LAS JORNADAS electorales sirven, entre otras cosas, para escuchar muchas, pero que muchas, mentiras, además de promesas que casi todo el mundo sabe perfectamente que no se van a cumplir; pero, además, dicho periodo sirve para que muchos políticos se retraten ante el electorado, al cual no se sabe muy bien por qué dichos políticos consideran poco menos que tonto, para, precisamente, exponerle tonterías. Como las últimas declaraciones de Elena Valenciano, la cual ha asegurado, ante la posibilidad de que el PP ganara en Andalucía -como al final así ha sido, aunque no pueda gobernar-, que "lo primero que hará la derecha cuando llegue al poder será intervenir sobre los derechos de las mujeres", refiriéndose en este caso al aborto, que no precisamente al empleo; para continuar diciendo que "corre peligro, por tanto, su libertad y su autonomía, así como el camino emprendido, y finalmente, su propia felicidad".

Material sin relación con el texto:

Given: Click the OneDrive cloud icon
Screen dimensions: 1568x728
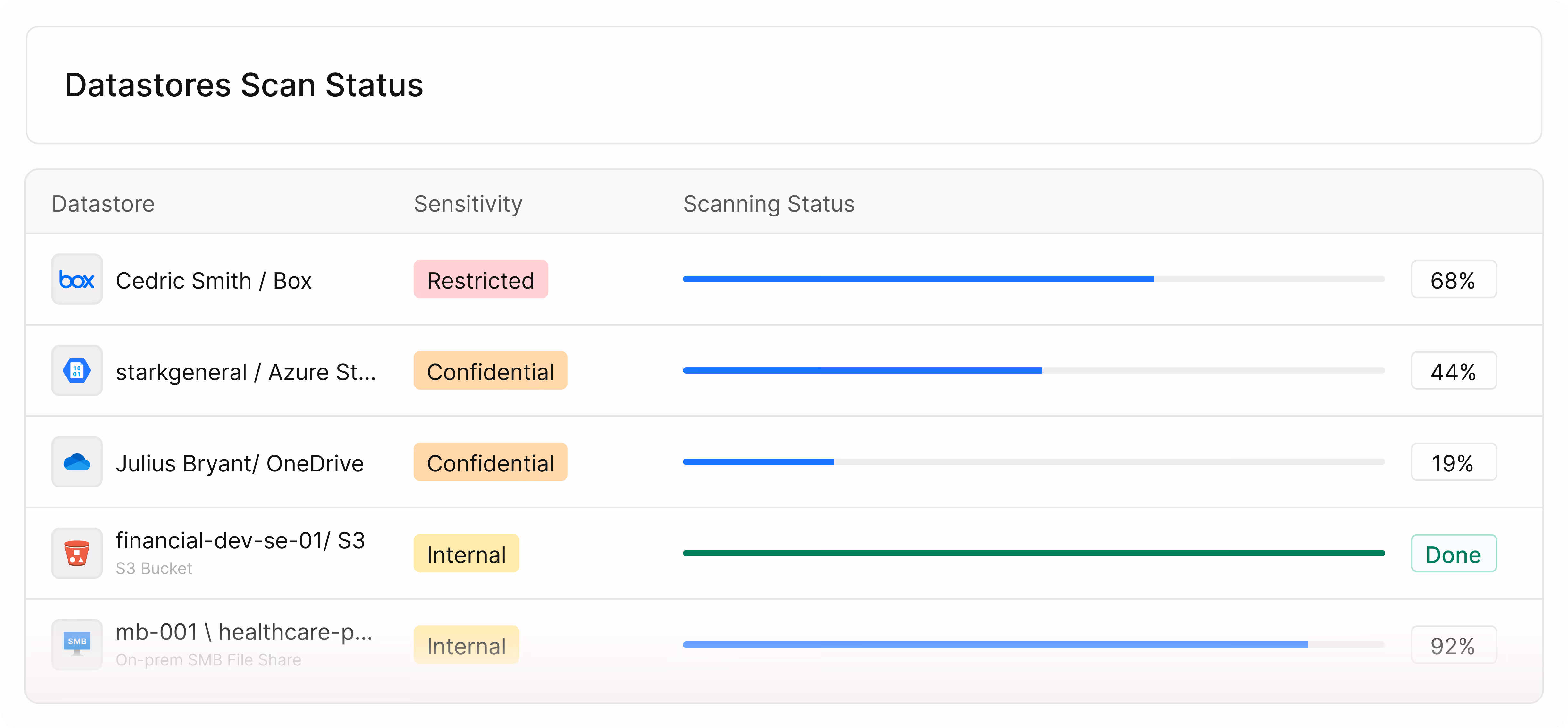Looking at the screenshot, I should [x=77, y=462].
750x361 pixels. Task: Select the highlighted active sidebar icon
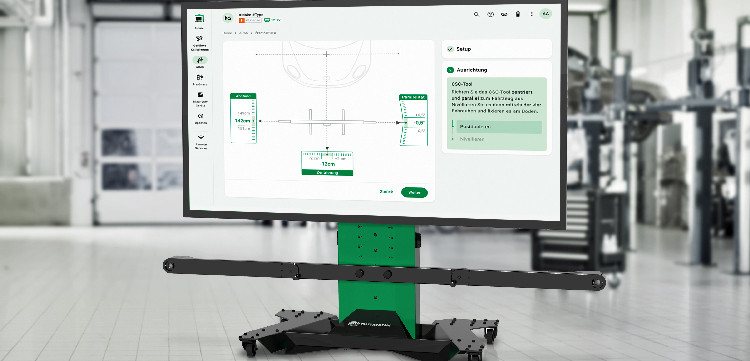pos(200,60)
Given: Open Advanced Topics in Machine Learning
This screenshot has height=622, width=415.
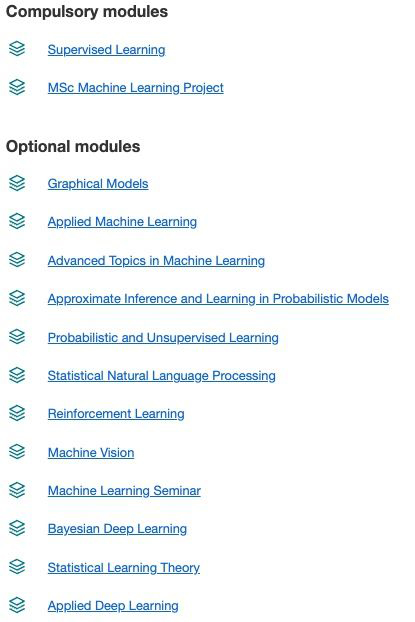Looking at the screenshot, I should [x=156, y=261].
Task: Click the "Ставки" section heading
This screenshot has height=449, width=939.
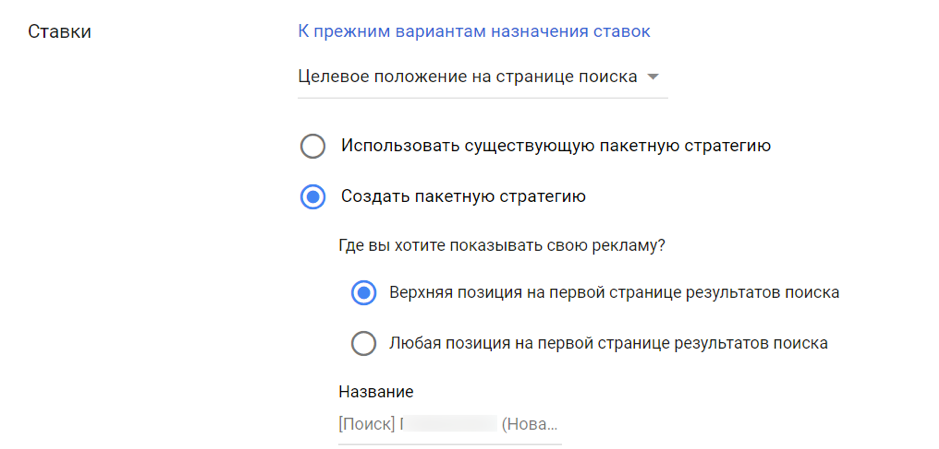Action: point(59,32)
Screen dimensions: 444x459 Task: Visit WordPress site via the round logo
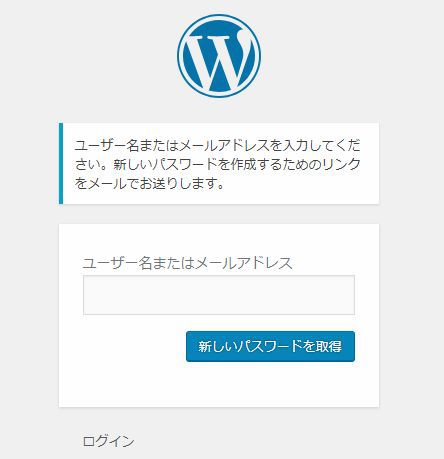click(x=219, y=56)
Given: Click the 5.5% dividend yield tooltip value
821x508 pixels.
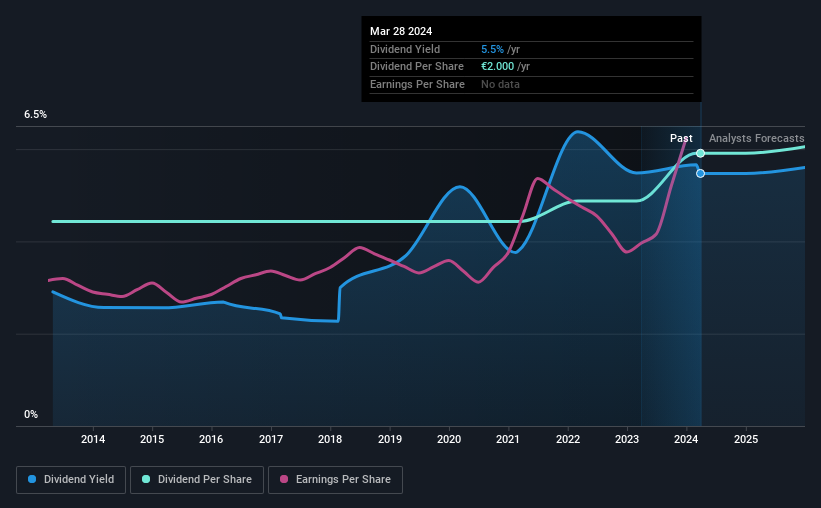Looking at the screenshot, I should 492,49.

Ahí es nada: la felicidad. Quiere esto decir, entiendo yo, que la izquierda del progreso -tiene narices que se hable de progreso cuando nos referimos a Andalucía ya que, tras treinta y tantos años de socialismo, la han convertido en la comunidad con más paro, y con más retraso económico y social de España-, según la insigne Valenciano, es la única legitimada para otorgar a los ciudadanos la posibilidad de ser o no ser felices. Tiene guasa la cosa. Quiere esto decir, además, que la felicidad progresista es aquella que entiende que si los demás -en este caso los que viven de y a costa de la subvención y/o del partido -son felices el resto, aunque esté en el paro y, por consiguiente, más seco que una mojama, en el sentido emocional y sobre todo en el monetario, tiene que serlo aunque sea por una solidaridad social mal entendida.

Y es que la felicidad progresista es así de generosa y desprendida, al menos con los suyos. Es curioso cómo estos mercaderes del miedo insisten en la idea, por otra parte muy de izquierdas, de considerar al "pueblo" como propiedad privada, e, inyectándole de vez en cuando miedo sobre miedo, pretende tenerlo agradecido a su lado; y es que cuando no se tienen ideas ni proyectos, ni razones y mucho menos argumentos, se termina prisionero de un proceso imparable de deterioro moral e intelectual que conduce, irremediablemente, a transmitir precisamente eso: miedo.

Lo curioso del caso es que sería necesario explicarles a los que presumen de progresismo que las ideas no son nada si previamente no existe una determinada estrategia; y, a su vez, esta carece de sentido si no se dispone de un conocimiento previo sobre lo único que en política realmente cuenta: las personas. Claro está que esto, a su vez, tiene mucho que ver con lo que el progresismo de izquierdas entienda en qué consiste la ética política y que, indefectiblemente, tiene que pasar por realzar unos determinados valores como la profesionalidad, la eficiencia, la atención y el buen servicio al ciudadano, la transparencia, la imparcialidad, la objetividad y, en definitiva, la necesaria sensibilidad como para entender que el ejercicio de la política debe consistir en velar por el bien común y por el servicio al ciudadano.

Con respecto a la felicidad, la cosa es más complicada de lo que parece y aunque para los utilitaristas éste sea un tema de ética pública la realidad es que una cosa es que un buen gobierno provea y prevea las condiciones elementales y básicas para que el ciudadano se desarrolle feliz plena y socialmente, y otra es que éste pueda y deba construir su propio proyecto de vida al margen de lo que haga papá Estado. No se puede olvidar que la felicidad tiene un componente espiritual, por lo que aceptar este hecho implica una visión trascendental de lo que significa la felicidad; en el sentido de que es inevitable establecer una cierta relación con unos determinados parámetros éticos; por el contrario, si negamos ese componente espiritual, es como ceñir la felicidad a la posibilidad de conquista de determinados objetivos inmediatos, por lo que, al final, no se tendrá más remedio que volcar sobre el propio Estado sus esperanzas y anhelos de felicidad.

En definitiva, se puede decir que mientras que para unos ciudadanos el Estado es un mero garante de los mínimos de la convivencia cívica, para otro tipo de ciudadanos sus esperanzas de alcanzar la felicidad la vuelcan sobre el propio Estado protector y salvador.